TheNotMe
TheNotMe

Reputation: 1058

The after-effects of deleting a pointer

Object *p = new Object();
delete p;

When I delete p, the object allocation on the heap is deleted. But what exactly happens to p itself? Is it deleted from the stack? or is it still in the stack and still contains the address of the memory that previously held Object?

Upvotes: 3

Views: 279

Answers (5)

sharptooth
sharptooth

Reputation: 170469

The pointer variable persists but its value is rendered invalid - doing anything with it except assigning another valid pointer or a null pointer yields undefined behavior. There's no guarantee the pointer value is unchanged.

Upvotes: 0

iammilind
iammilind

Reputation: 69978

When you perform delete p. The memory pointed by p is deleted.

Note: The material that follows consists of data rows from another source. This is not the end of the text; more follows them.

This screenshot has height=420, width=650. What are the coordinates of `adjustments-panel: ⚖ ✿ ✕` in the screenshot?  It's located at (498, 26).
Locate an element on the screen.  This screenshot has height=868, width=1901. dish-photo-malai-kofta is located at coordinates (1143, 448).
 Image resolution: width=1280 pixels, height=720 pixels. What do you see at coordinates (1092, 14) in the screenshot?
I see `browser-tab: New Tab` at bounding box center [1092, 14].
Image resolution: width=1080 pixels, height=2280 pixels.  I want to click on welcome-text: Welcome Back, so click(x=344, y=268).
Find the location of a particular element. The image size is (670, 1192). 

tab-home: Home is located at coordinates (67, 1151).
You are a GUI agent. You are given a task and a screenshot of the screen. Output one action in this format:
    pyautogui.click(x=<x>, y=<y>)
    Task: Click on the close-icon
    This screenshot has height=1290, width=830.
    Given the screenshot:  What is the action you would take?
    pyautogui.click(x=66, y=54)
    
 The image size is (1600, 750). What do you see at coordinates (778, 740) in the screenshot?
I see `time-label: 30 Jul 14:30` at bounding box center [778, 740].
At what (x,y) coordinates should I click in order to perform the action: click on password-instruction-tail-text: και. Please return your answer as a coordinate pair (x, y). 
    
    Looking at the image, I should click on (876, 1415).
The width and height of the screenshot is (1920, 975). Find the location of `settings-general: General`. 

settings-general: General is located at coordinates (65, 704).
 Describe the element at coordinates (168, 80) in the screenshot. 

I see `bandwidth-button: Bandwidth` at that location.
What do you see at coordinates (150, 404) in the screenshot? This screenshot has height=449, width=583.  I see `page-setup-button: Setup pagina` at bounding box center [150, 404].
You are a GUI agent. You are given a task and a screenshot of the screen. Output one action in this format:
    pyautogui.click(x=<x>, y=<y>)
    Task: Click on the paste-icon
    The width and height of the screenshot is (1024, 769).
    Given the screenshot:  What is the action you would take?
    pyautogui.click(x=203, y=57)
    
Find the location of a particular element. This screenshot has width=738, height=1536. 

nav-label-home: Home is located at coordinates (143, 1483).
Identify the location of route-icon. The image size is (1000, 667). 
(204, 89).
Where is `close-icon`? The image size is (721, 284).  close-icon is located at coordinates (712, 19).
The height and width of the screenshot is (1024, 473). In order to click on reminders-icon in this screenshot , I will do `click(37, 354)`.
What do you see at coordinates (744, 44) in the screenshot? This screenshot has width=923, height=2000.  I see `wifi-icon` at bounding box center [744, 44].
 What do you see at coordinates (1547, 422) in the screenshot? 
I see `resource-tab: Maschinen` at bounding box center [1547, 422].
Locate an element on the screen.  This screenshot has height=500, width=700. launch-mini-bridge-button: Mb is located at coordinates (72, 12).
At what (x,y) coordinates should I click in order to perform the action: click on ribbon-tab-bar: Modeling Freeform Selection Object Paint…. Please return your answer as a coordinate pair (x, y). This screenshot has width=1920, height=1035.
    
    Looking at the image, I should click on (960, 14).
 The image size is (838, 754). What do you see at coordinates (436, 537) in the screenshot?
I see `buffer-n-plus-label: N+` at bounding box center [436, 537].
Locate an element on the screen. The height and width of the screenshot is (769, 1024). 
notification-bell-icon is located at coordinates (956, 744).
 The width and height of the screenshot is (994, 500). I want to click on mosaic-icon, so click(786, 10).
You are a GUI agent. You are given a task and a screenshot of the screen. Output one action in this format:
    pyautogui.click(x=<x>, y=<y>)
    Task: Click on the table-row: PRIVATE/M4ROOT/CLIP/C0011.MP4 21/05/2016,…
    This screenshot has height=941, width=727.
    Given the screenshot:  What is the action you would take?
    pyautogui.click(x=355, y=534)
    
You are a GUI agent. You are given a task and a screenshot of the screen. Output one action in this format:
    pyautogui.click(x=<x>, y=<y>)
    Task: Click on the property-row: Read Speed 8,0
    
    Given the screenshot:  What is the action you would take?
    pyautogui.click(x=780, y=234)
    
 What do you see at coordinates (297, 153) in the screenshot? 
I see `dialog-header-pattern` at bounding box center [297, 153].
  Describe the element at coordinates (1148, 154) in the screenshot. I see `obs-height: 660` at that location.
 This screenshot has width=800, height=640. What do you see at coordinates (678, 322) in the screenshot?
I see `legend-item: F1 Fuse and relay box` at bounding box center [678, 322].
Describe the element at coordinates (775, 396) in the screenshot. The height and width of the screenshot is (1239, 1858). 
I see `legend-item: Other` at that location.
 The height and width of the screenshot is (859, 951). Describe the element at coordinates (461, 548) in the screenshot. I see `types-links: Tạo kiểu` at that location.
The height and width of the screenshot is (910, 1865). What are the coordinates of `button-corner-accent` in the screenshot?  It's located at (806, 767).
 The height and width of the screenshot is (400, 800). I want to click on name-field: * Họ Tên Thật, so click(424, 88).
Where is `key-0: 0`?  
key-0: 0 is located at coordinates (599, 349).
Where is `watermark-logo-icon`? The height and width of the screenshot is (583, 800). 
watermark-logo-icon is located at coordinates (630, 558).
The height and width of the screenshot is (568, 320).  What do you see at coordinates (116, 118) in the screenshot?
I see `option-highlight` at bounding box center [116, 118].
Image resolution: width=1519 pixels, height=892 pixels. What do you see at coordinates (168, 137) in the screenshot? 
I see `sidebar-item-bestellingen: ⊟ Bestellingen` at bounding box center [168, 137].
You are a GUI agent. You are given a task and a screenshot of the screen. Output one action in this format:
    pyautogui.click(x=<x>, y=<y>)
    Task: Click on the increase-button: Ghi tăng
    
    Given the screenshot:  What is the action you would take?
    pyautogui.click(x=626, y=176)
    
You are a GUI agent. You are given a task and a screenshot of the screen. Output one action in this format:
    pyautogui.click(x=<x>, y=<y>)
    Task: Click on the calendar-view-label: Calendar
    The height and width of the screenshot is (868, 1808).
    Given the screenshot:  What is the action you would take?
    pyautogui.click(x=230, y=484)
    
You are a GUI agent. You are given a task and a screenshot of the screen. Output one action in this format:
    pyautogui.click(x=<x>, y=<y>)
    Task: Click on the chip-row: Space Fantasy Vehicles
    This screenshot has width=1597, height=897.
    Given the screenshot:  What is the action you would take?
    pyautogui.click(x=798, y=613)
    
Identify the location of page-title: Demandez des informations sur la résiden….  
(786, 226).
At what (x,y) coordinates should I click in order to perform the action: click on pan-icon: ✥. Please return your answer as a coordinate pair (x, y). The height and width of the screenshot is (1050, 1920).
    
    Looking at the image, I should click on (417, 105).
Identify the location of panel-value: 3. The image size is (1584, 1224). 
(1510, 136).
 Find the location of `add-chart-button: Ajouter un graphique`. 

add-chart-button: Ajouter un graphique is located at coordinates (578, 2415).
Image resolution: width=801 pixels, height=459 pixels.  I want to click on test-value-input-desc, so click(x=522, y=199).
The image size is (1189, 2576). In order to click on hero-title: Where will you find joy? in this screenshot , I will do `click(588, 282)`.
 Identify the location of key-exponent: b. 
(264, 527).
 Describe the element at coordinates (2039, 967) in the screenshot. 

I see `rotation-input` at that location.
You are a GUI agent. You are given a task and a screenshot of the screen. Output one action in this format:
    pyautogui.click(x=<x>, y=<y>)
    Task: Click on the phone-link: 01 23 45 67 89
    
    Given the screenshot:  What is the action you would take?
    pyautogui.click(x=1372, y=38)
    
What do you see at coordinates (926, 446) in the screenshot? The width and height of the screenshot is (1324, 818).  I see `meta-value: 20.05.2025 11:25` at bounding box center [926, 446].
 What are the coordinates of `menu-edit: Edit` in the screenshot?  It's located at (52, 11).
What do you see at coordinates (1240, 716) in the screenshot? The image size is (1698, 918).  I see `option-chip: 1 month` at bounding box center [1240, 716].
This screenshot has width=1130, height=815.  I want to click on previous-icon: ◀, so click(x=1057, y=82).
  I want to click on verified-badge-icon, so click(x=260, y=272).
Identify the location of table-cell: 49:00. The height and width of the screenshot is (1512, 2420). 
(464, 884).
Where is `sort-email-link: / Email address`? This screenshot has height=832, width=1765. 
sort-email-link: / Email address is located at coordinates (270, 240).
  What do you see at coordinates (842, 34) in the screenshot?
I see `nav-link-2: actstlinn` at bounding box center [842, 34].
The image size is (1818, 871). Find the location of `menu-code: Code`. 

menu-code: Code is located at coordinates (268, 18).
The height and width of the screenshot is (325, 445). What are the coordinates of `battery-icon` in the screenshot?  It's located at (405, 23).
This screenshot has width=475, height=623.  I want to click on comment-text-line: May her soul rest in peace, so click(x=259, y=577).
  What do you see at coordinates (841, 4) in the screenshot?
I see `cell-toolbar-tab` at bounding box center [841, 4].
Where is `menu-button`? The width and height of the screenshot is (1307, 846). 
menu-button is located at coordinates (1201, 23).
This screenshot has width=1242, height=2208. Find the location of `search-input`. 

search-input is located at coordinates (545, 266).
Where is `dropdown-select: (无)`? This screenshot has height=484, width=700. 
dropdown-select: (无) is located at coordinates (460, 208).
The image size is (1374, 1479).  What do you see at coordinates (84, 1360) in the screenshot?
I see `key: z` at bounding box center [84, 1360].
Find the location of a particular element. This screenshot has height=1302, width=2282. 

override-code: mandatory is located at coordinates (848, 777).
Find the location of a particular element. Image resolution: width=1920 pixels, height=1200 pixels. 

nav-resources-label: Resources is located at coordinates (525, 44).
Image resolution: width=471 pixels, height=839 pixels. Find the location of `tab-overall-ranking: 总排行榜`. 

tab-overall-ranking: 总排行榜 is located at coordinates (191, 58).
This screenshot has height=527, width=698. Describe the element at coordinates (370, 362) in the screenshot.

delete ~= destructor + deallocation

Here delete is just a term which states that the memory is released. There is no impact on total amount of memory of OS or the variable p itself. p still points to the memory which is now reclaimed by the system, and thus becomes a dangling pointer.

Upvotes: 0

James Kanze
James Kanze

Reputation: 153899

p is a variable, right. So it's lifetime is determined at compile time, not at runtime.

Upvotes: 2

KBart
KBart

Reputation: 1598

What you have got here is called dangling pointer - a monster you normally would want to avoid at any cost.

Upvotes: 0

simonc
simonc

Reputation: 42165

p is still on the stack and holds the address of the Object you've just deleted. You are free to reuse p, assigning it to point at other allocated data or NULL / nullptr.